Agencies could be putting themselves at risk of litigation as LLP (Limited Liability Partnership) tax changes come into effect.

LLPs: are staff partners or employees? (Credit: Thinkstock)
LLPs: are staff partners or employees? (Credit: Thinkstock)

It has always been possible for a member of an LLP (or for want of a better description, a partner of an LLP) to be considered an employee. However, Employment Tribunals have historically been reluctant to make such a ruling when a member brings a claim.

The new tax changes, which came into effect on 6 April, could now change the position taken by tribunals.

HMRC have pushed through the changes, which it says "…makes the tax system fairer by ensuring that employment taxes are paid by LLP members who are essentially employees…".  

The new rules means that if a member meets three criteria, then they will be taxed as an employee. The criteria deal with the amount of 'variable' remuneration the member receives, the lack of management influence they have over an LLP and the amount of capital the member pays into the LLP.

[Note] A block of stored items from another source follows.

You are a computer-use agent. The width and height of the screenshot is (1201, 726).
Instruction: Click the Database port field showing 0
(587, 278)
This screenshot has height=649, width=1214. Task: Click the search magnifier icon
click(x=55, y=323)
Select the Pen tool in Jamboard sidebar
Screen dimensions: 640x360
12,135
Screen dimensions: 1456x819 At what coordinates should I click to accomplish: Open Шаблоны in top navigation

This change also means that the LLP has to pay employers national insurance for those members who meet the criteria.

Many LLPs have had to address these issues in some haste.

In a good number of cases they have asked the members to make capital contributions amounting to at least 25 per cent of their fixed pay. This then satisfies the new test and the member is not then taxed as an employee. This is not the only solution (the others being in relation to the amount of variable remuneration or the amount of management influence), but it is seen as the easiest one to deal with.

While those members that fall foul of the new HMRC tests will be taxed by HMRC as employees, that does not make them employees in all other senses – that still falls to the Employment Tribunals to decide.  

The Employment Tribunals test for whether a member is an employee comes from an assessment of (a) if they contribute some capital, (b) if they have a share in the profits/ assets of the LLP and (c) do they have a voice in the management of the affairs of the LLP.  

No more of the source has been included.